• _Exercise_
From the line containing "The height and" through the last line of the entries below, transcribe each line exactly, excluding any picture.

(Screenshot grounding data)
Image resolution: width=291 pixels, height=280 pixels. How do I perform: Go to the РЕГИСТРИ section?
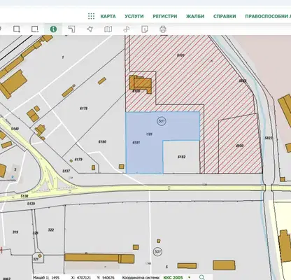pos(165,16)
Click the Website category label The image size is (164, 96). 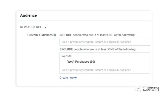pos(67,56)
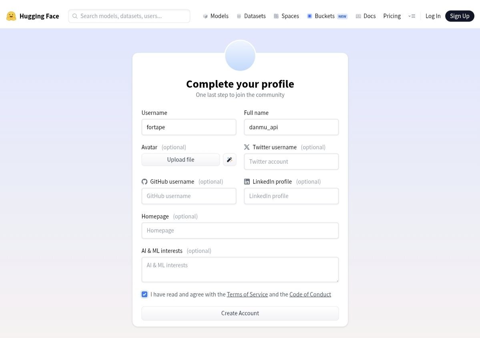480x338 pixels.
Task: Click the LinkedIn logo icon
Action: click(247, 182)
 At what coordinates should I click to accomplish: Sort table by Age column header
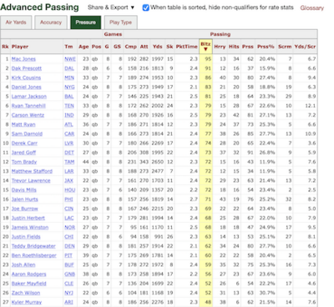coord(84,47)
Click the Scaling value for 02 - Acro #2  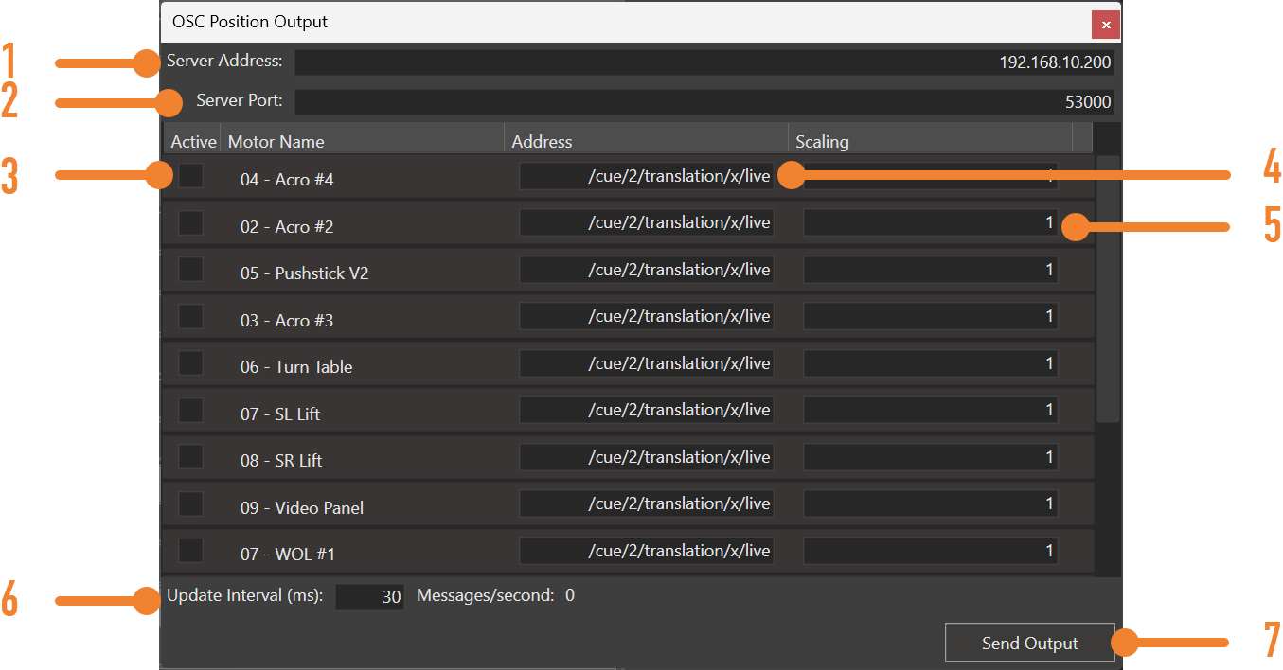[930, 221]
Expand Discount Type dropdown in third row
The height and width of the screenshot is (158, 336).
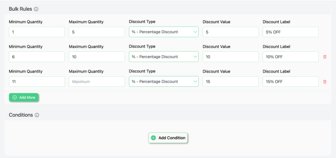163,82
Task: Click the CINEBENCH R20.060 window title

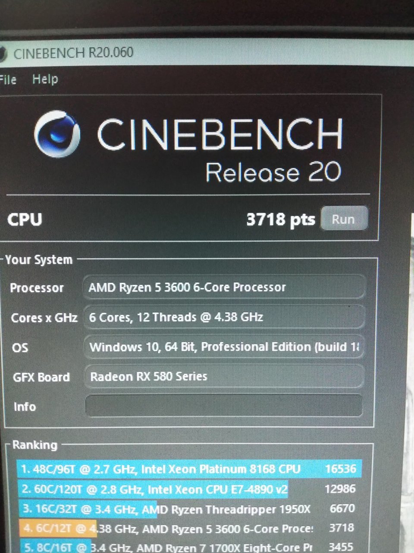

• _Answer to the exercise_
The height and width of the screenshot is (158, 336).
163,82
Task: Click the CINEBENCH R20.060 window title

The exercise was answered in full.